Unless we show ourselves to whomsoever is our priest after our healings and cleansings, and after the gift which is commanded us, we are less pure for having been so cleansed, and more diseased for having been so healed. There can be no greater evil than to be prosperous without being prayerful, and strong without being Godlike. You should never finish your successful commercial enterprise with the balancing of your account at the bank. The only duty of your restored vigour is not merely to pay your doctor's bill. Your healing and your prospering are from Israel's God; you had better tell Him of them, and tell Him without much ado with man by the way. Tell no man until you know how to speak devoutly, and see no man until you have seen God. You must obey with the new strength before you are free in the use of it.

(J. Ogmore Davies.)

A fame abroad of Him.
That distinguished and excellent judge, Lord Mansfield, once observed: "True popularity is not that popularity which is followed after, but the popularity which follows after."
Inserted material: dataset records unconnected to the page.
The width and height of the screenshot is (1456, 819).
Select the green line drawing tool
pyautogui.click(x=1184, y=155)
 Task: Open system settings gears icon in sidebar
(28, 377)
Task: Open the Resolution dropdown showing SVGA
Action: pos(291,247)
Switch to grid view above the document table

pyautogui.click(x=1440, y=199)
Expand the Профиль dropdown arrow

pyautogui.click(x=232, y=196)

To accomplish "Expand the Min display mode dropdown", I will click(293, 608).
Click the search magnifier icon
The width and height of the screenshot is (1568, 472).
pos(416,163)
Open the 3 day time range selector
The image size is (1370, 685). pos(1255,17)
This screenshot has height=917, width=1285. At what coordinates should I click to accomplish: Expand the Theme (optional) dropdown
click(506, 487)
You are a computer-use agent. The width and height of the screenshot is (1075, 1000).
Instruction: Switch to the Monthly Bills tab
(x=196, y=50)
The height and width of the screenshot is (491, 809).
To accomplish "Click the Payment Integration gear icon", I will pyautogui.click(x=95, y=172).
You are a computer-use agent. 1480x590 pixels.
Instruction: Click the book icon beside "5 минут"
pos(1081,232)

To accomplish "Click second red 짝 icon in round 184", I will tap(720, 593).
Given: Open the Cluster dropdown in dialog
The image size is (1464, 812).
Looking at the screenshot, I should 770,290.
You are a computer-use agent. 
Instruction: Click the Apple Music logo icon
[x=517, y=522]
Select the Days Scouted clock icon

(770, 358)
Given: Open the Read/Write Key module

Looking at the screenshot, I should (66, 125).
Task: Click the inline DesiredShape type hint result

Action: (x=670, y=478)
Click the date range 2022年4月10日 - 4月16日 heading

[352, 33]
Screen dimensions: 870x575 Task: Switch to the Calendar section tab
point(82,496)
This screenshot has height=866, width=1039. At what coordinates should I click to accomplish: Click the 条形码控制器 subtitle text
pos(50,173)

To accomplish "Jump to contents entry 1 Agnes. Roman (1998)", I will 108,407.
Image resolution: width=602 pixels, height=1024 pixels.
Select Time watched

Dr. Chalmers, when large audiences attended his services, sometimes announced in the morning that he would repeat the same sermon in the afternoon. On one occasion when he had made that announcement Dr. Wardlaw was present, and gives us an account of the scene. It was on one Sabbath evening. The seats were occupied an hour before the time, and the doors were closed and bolted. An immense crowd was without, and as soon as Chalmers opened the vestry door, in spite of the keepers, the front door was forced open and the crowd rushed in, completely filling all the vacant space. Chalmers was grieved, and administered a sharp rebuke to the audience. Walking home with him, Chalmers said to Wardlaw, "I preached the same sermon in the morning, and, for the very purpose of preventing the annoyance of such a densely-crowded place, I intimated that I should preach it again in the evening. Have you ever tried that plan?" Wardlaw says: "I did not smile. I laughed outright. 'No, no,' I replied. 'My good friend, there are but very few of us that are under the necessity of having recourse to the use of means for getting thin audiences.'"

(Bishop Simpson.)

And He withdrew Himself into the wilderness and prayed.
What were the special reasons which led our Lord at this time to go away for prayer.

I. THE NEED OF INWARD REFRESHMENT OF WHICH HE MUST HAVE BEEN CONSCIOUS.

1. Christ was full of the truest, tenderest sympathy.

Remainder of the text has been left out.